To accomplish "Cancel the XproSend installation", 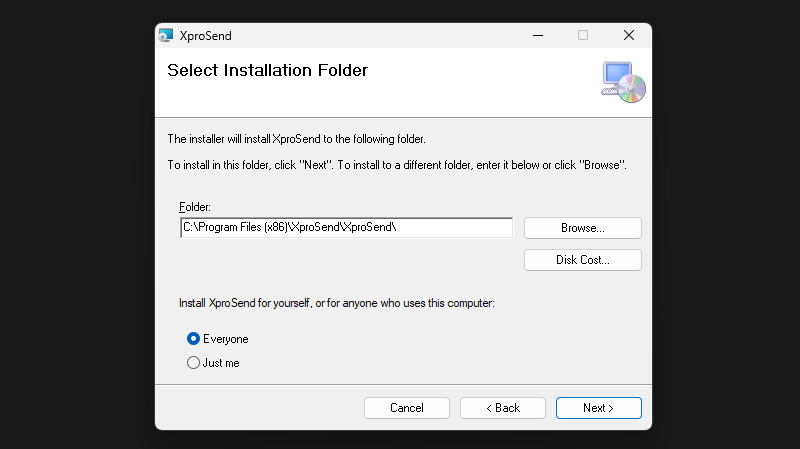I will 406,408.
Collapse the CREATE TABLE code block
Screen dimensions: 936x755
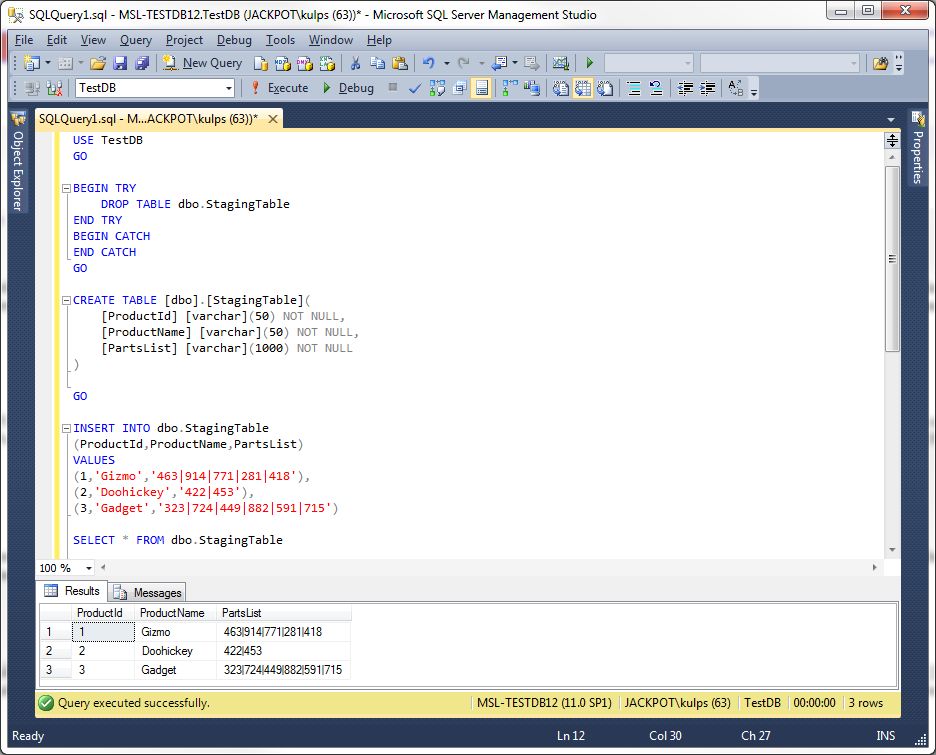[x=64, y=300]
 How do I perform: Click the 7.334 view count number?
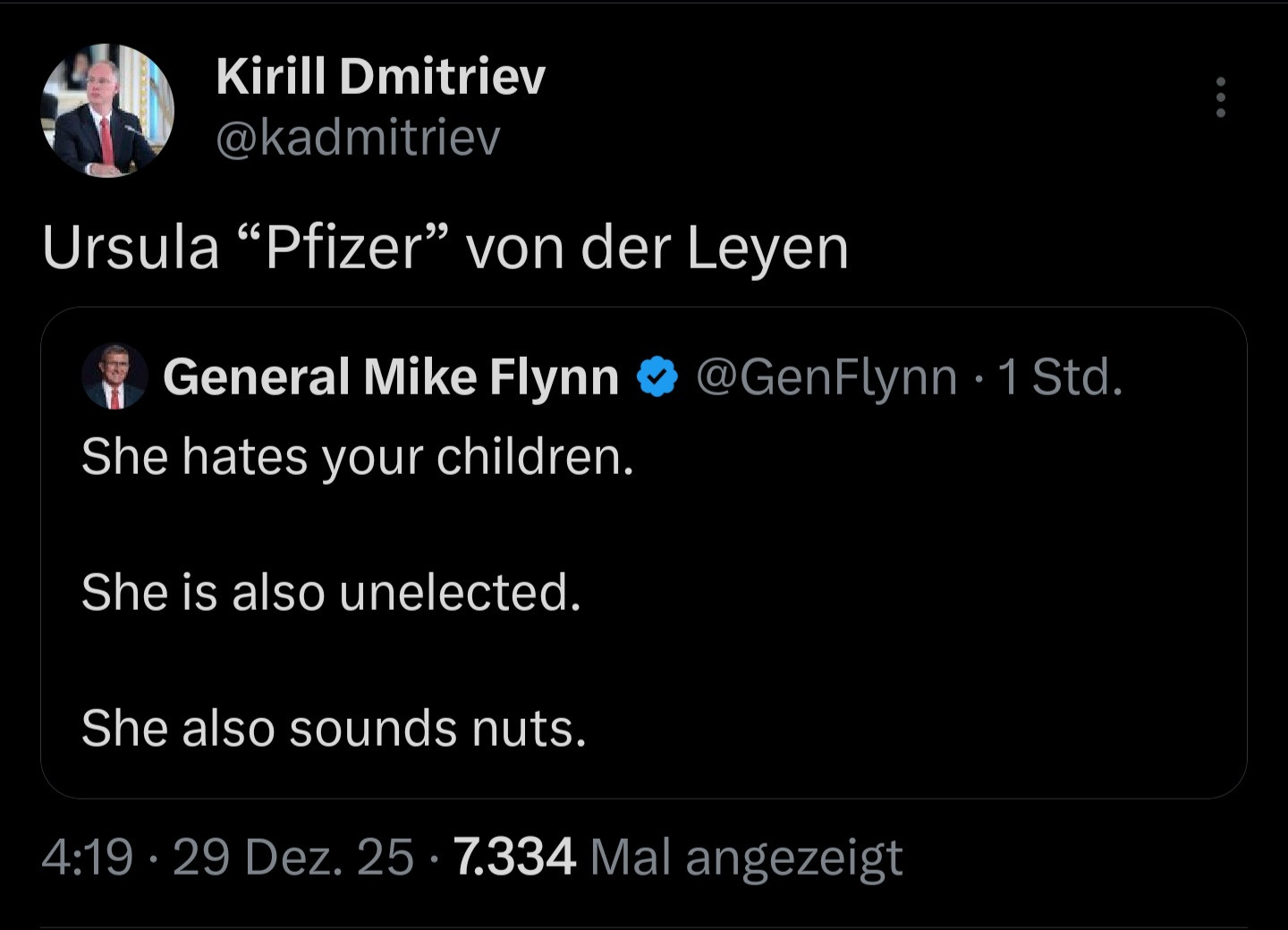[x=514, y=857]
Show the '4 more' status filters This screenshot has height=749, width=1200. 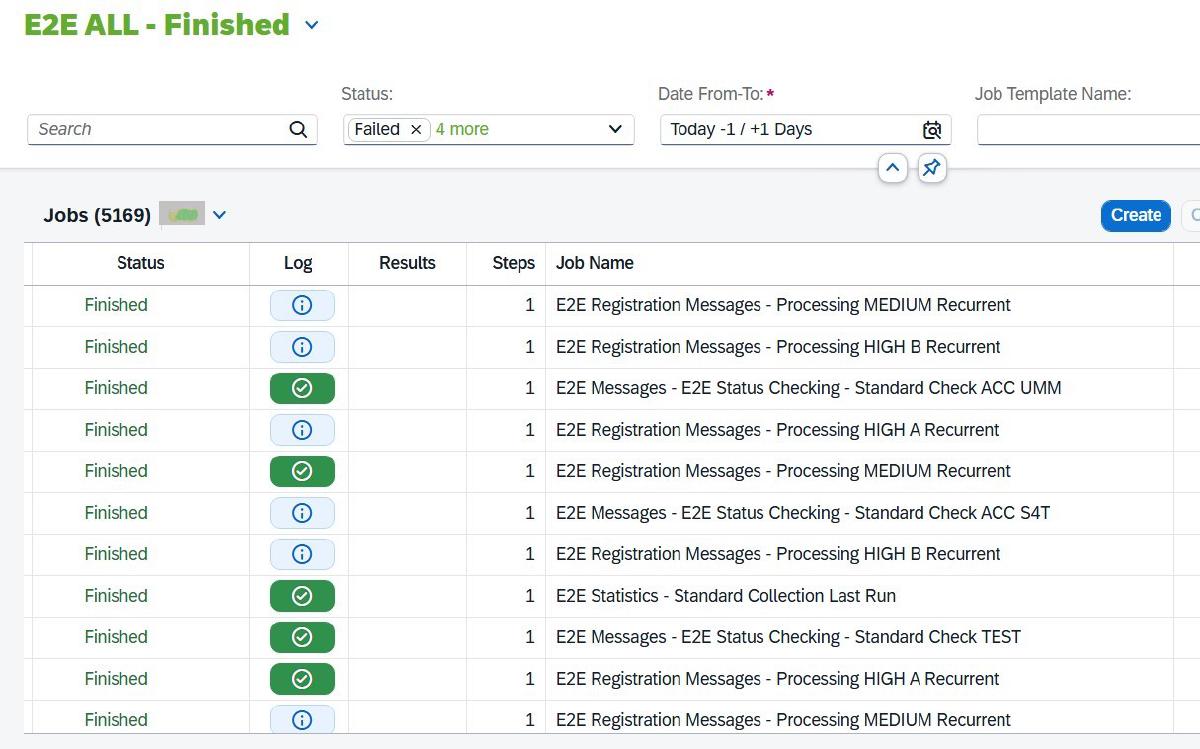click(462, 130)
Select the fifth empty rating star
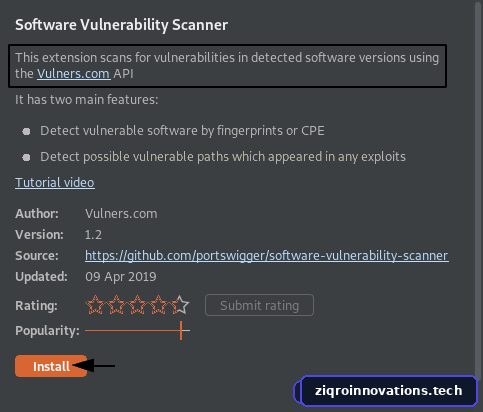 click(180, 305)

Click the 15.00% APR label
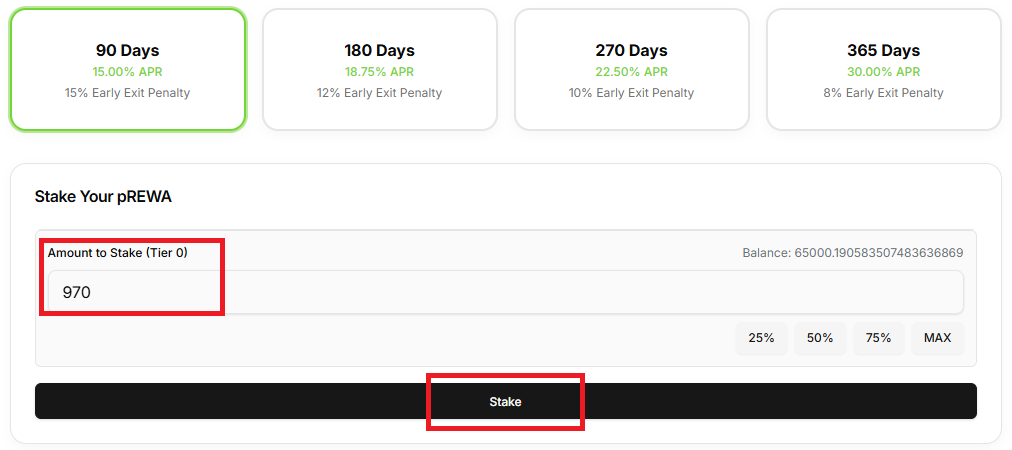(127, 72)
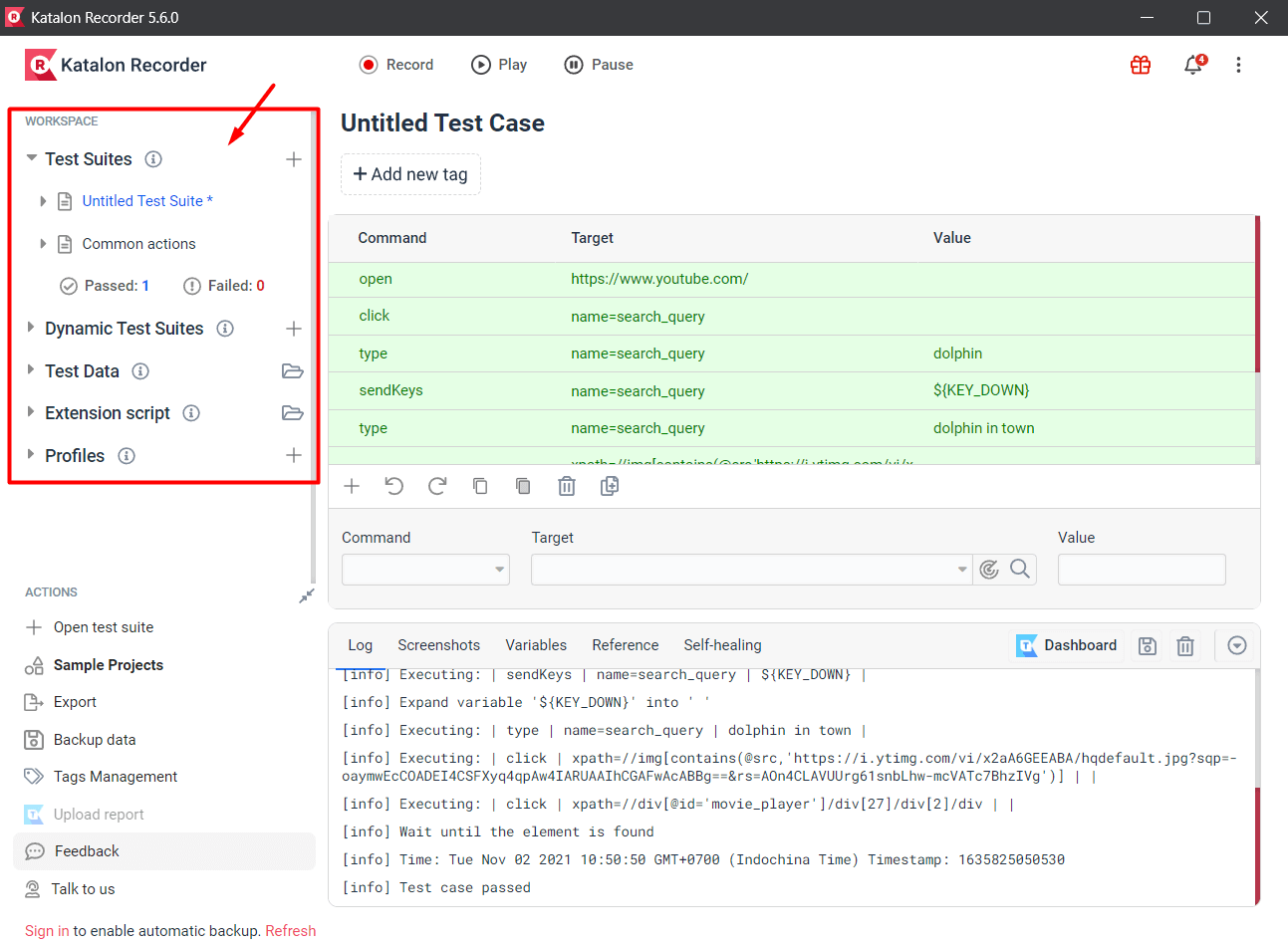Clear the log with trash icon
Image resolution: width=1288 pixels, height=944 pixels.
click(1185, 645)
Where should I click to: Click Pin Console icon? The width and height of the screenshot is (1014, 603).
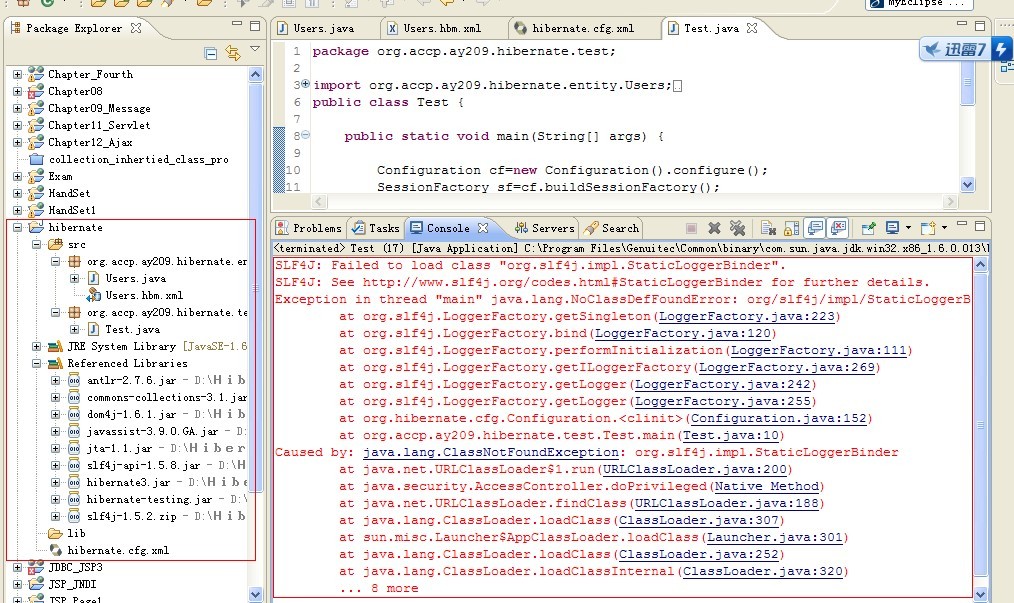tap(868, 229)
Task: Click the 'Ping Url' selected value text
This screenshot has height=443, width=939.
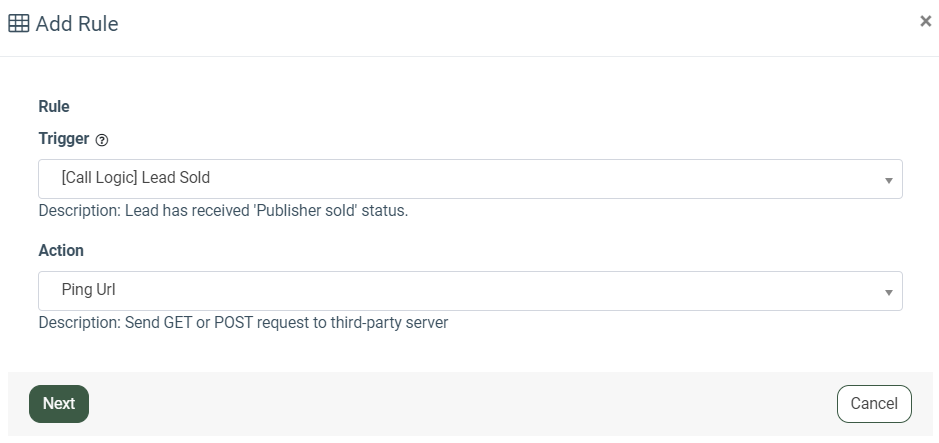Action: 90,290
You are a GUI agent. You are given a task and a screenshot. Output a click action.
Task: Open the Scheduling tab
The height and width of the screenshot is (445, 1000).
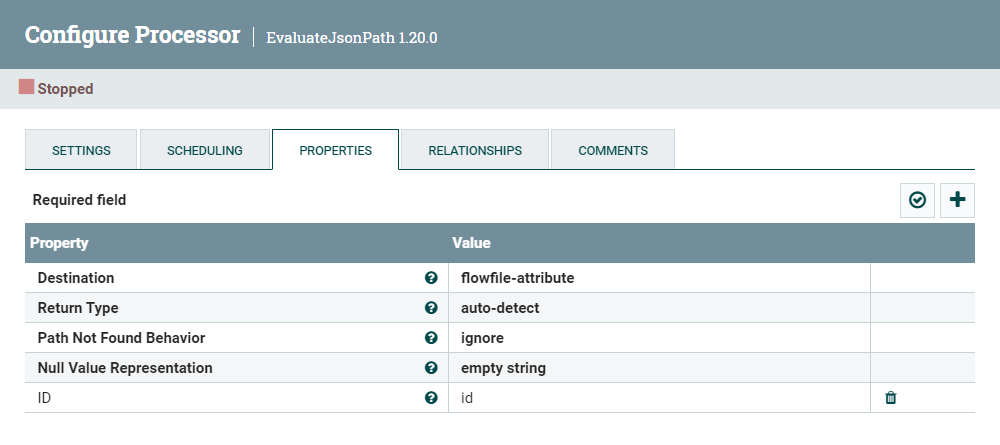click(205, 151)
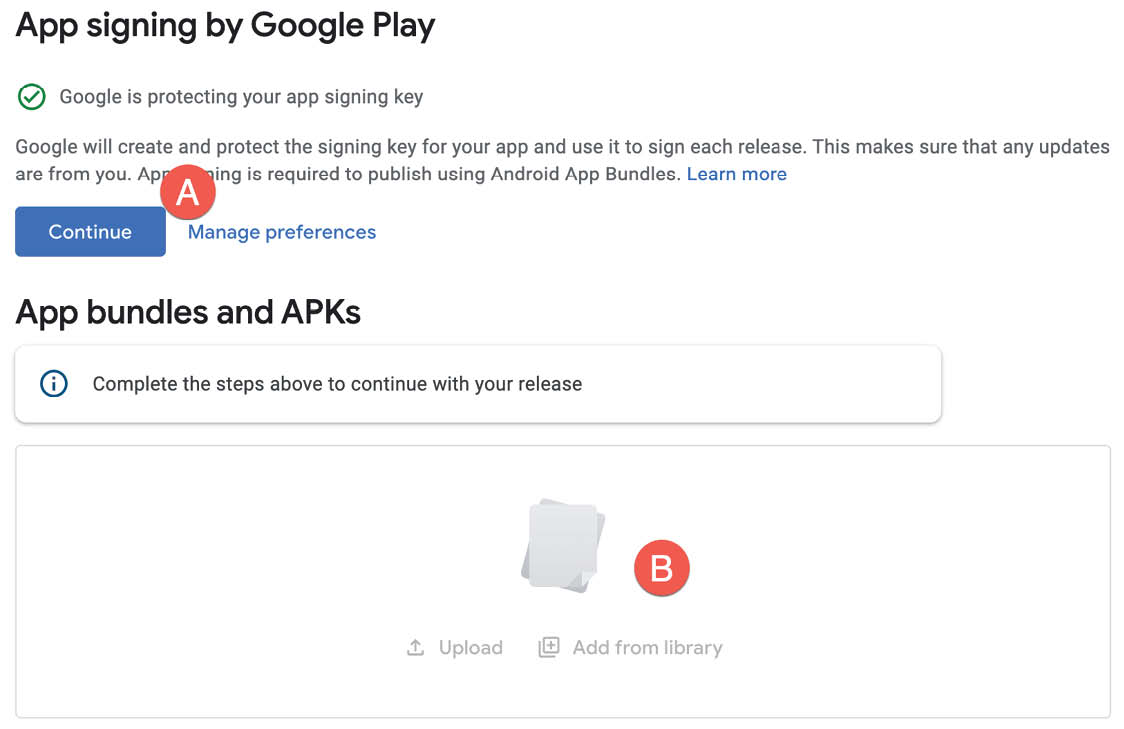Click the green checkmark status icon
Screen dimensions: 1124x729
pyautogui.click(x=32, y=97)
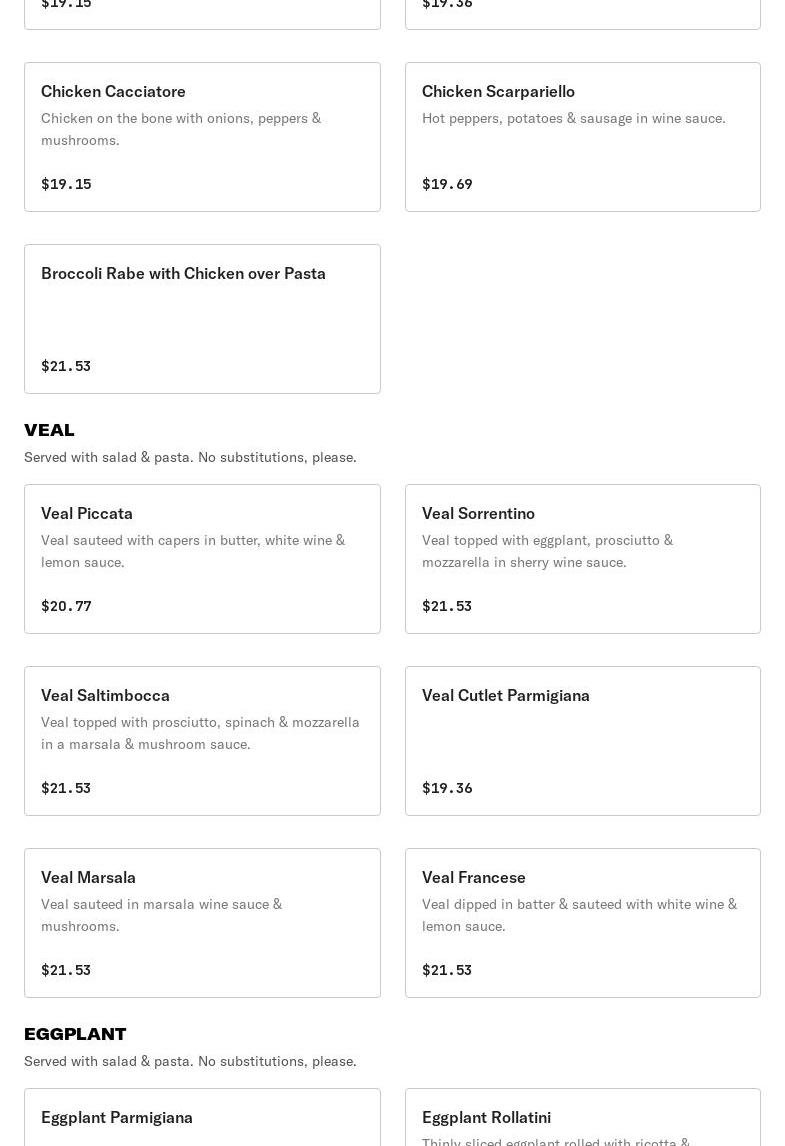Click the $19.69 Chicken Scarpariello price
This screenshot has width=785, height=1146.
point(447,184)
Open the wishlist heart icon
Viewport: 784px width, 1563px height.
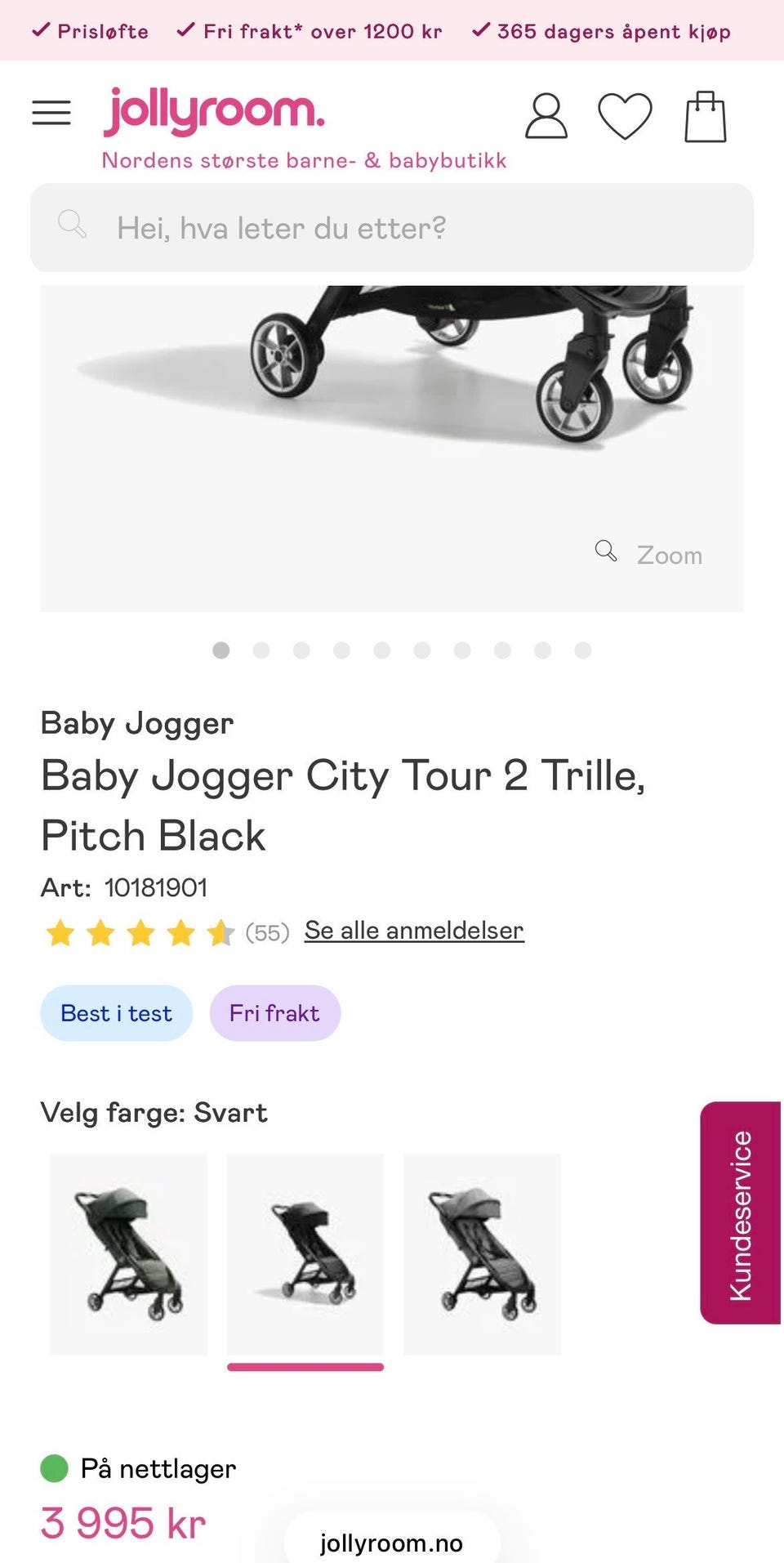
= = = =
DESCRIPTION OF THE TASK: Pictures are to be omitted. Print exactly the lines from the line containing "Open the wishlist heart icon" through the final line of the material above, both included.

RESULT:
Open the wishlist heart icon
Viewport: 784px width, 1563px height.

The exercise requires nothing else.